Were not the earth to revolve with diurnal rotation, the sun… would scorch the earth, reduce it to powder, and dissipate its substance… In other parts all would be horror, and all things frozen stiff with intense cold: hence all its eminences would be hard, barren, inaccessible, sunk in everlasting shadow and unending night. And as the earth herself cannot endure so pitiable and so horrid a state of things on either side, with her astral magnetic mind she moves in a circle… So the earth seeks and seeks the sun again, turns from him, follows him, by her wondrous magnetical energy.

Faced with the need to prove Copernicus’ theory of the Earth’s rotation, Gilbert offers this explanation: our planet is no mute lump of rock, but an animate creature, turning over in space like a sunbather who wants to get tan on both sides.

De Magnete ushered in an burst of magnetic enthusiasm. Lodestones are dull, lumpy, and slate-gray, but they ranked among porphyry and jasper as precious stones in this era of obsession with the wonders of the natural world. No Wunderkammer was complete without one—in part because they were fabulously expensive. The high price commanded by a powerful magnet meant that sailors, who actually needed the magnets to arm their compasses before setting out to sea, had to make do with cheaper, weaker lodestones.

On top of that, lodestones were long considered to have healing powers. Gout sufferers wore magnetic rings; poultices of pulverized lodestone were used to draw out bullets and arrowheads, and Queen Anne used a lodestone to heal sufferers of the King’s Evil (unlike her predecessors, it seems, she was too squeamish to lay her hands directly on her scrofulous subjects).

There were even individual celebrated lodestones, famous in their own right. Isaac Newton was apparently quite proud of the magnetic chip he wore in his ring, which was able to support up to 250 times its own weight. Galileo, too, was such an avid magnet collector that he confessed:

I have put aside all other matters so as to devote myself to this, and becoming ever more avid and greedy, I can no longer be satisfied, for while at first it seemed to me a matter of great profit if I could make the magnet bear forty times its weight, now the exorbitant increase or usury of 150 times its weight cannot content me, and I go struggling away for each new gain.

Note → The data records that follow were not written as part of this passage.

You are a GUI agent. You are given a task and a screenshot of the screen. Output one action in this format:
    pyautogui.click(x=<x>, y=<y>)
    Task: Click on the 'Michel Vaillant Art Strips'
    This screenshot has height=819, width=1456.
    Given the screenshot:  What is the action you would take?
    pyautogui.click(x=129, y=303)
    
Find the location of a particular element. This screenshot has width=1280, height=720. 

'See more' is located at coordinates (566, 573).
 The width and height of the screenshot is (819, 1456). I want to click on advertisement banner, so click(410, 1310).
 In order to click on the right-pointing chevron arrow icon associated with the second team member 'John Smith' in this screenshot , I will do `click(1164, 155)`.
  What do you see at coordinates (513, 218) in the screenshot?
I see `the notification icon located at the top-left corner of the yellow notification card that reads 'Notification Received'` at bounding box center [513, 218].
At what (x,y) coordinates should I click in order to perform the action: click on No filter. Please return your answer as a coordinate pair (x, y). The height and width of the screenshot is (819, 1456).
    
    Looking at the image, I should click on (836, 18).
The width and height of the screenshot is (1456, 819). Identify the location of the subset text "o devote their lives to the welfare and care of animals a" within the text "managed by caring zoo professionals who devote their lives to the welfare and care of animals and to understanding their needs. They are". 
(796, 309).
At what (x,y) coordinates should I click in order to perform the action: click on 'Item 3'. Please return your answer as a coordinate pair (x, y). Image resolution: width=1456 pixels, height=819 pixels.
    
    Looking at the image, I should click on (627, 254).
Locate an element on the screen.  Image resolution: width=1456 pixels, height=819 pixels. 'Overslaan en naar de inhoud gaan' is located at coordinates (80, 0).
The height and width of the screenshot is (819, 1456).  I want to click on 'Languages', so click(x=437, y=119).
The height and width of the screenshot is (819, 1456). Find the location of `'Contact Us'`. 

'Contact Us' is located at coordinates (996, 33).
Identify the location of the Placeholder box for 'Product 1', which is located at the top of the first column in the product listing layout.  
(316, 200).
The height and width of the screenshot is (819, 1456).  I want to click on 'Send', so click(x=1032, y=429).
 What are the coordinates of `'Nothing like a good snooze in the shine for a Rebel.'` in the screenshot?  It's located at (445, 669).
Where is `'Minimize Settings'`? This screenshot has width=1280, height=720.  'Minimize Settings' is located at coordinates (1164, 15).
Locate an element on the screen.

Though Galileo struggled to make his lodestone bear just a little more weight, less scrupulous scientific lecturers used sleight-of-hand and trickery to achieve astonishing magnetic feats. The noted conjuror and infamous quack Gustavus Katterfelto traveled around England promising to magnetically suspend “in the Air, all at one Time, four Pigs and four of his favourite Cats.” Along with the cats, Katterfelto’s audiences were treated to the sight of his daughter being magnetically levitated up to the ceiling.

Other performers were not quite so successful in their magnetic marvels—like the magician Philip Breslaw, whose reliance on magnetism in his act led to an embarrassing humiliation. An audience member, Sir Francis Delaval, guessing at the magician’s secret, came prepared with a powerful magnet in his pocket. As he launched into his patter, the magician was astonished to discover that his magnetically-powered Sagacious Swan was stuck in place on its silver pool. Imagine the scene, as William Gilbert would see it: as the humiliated Breslaw and the victorious Delaval glare across the table, a battle rages invisibly below: the souls of their two magnets locked in furious combat.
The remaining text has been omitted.